LIST OF TASKS
a - In the text on antineoplaston therapy, rewrite the part starting at "Antineoplaston therapy is" and ending at "under these processes.", changing "programmed cell death" to "apoptosis".
b - Write the next part of the text comparing chemotherapy with antineoplaston therapy, picking up after its last sentence.

CHEMOTHERAPY VS ANTINEOPLASTON THERAPY
Antineoplaston therapy was discovered by Dr. Stanislaw R. Burzynski and is being used by him to treat cancer, HIV infection, and autoimmune diseases. For over 20 years, Dr. Burzynski has been attacking cancer in humans, in over 3,000 patients.
Antineoplaston therapy is unlike the chemotherapy agents currently in use that kill cancerous cells and healthy cells. Antineoplastons work on cancer cells to interrupt the activity of the ras oncogene, which causes cells to divide endlessly. At the same time, antineoplastons stimulate p53 tumor suppressor genes, which tell the cells to undergo programmed cell death. Healthy cells remain unaffected under these processes.
Dr. Burzynski first discovered and named antineoplastons in the late 1960s. These drugs are safe and nontoxic, unlike traditional chemotherapeutic agents. Antineoplastons are comprised of compounds that occur naturally in the human body: amino acid derivatives and peptides from proteins and essential amino acids present in the diet of all biologic organisms. Antineoplastons are found in the blood of healthy persons and not in that of patients with cancer. Dr. Burzynski currently is using antineoplastons to treat cancer, HIV infection, and autoimmune diseases in 74 Phase II clinical trials.

DATASET EXTRACT
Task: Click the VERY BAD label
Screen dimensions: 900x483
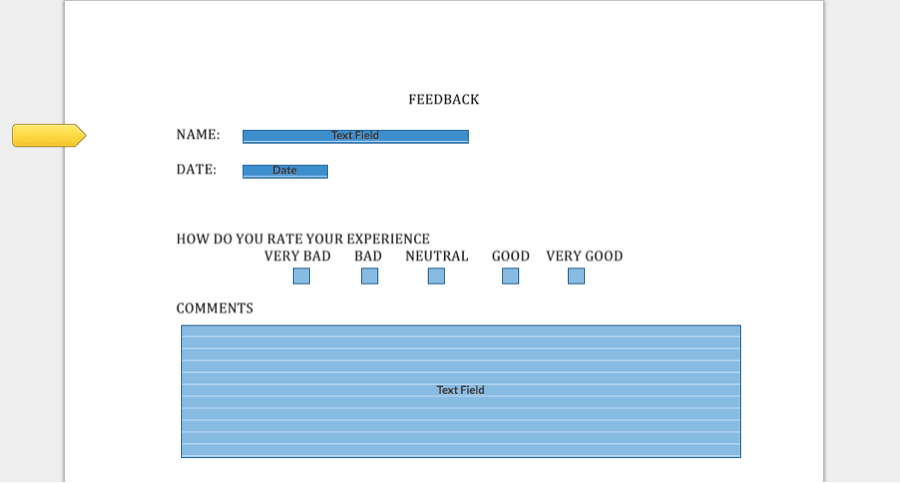Action: point(297,256)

ANSWERS TO THE PROBLEMS
a -
Antineoplaston therapy is unlike the chemotherapy agents currently in use that kill cancerous cells and healthy cells. Antineoplastons work on cancer cells to interrupt the activity of the ras oncogene, which causes cells to divide endlessly. At the same time, antineoplastons stimulate p53 tumor suppressor genes, which tell the cells to undergo apoptosis. Healthy cells remain unaffected under these processes.

b -
The chemotherapeutic agents in common use today cannot manage cancer for two reasons. First, they destroy healthy cells; therefore, these drugs cannot be taken over long periods of time, as can antineoplastons. Second, no one chemotherapeutic drug can kill all the cancer cells. Just as there are antibiotic-resistant strains of bacteria, cancer cell types exist that are resistant to specific chemotherapeutic agents. When a chemotherapeutic agent leaves 10% of cancer cells remaining, there may be billions of cells that survive, say, 10 billion. A different chemotherapeutic agent may kill 90% of those cells, leaving behind one billion cells. Still another agent may destroy 90% of those cells, leaving 100 million cells. Of course, all the while, these cells are multiplying.
Because they reprogram cancer cells instead of killing them, antineoplastons do not stop working as do traditional chemotherapy agents. Therefore, antineoplastons are making cancer a manageable disease.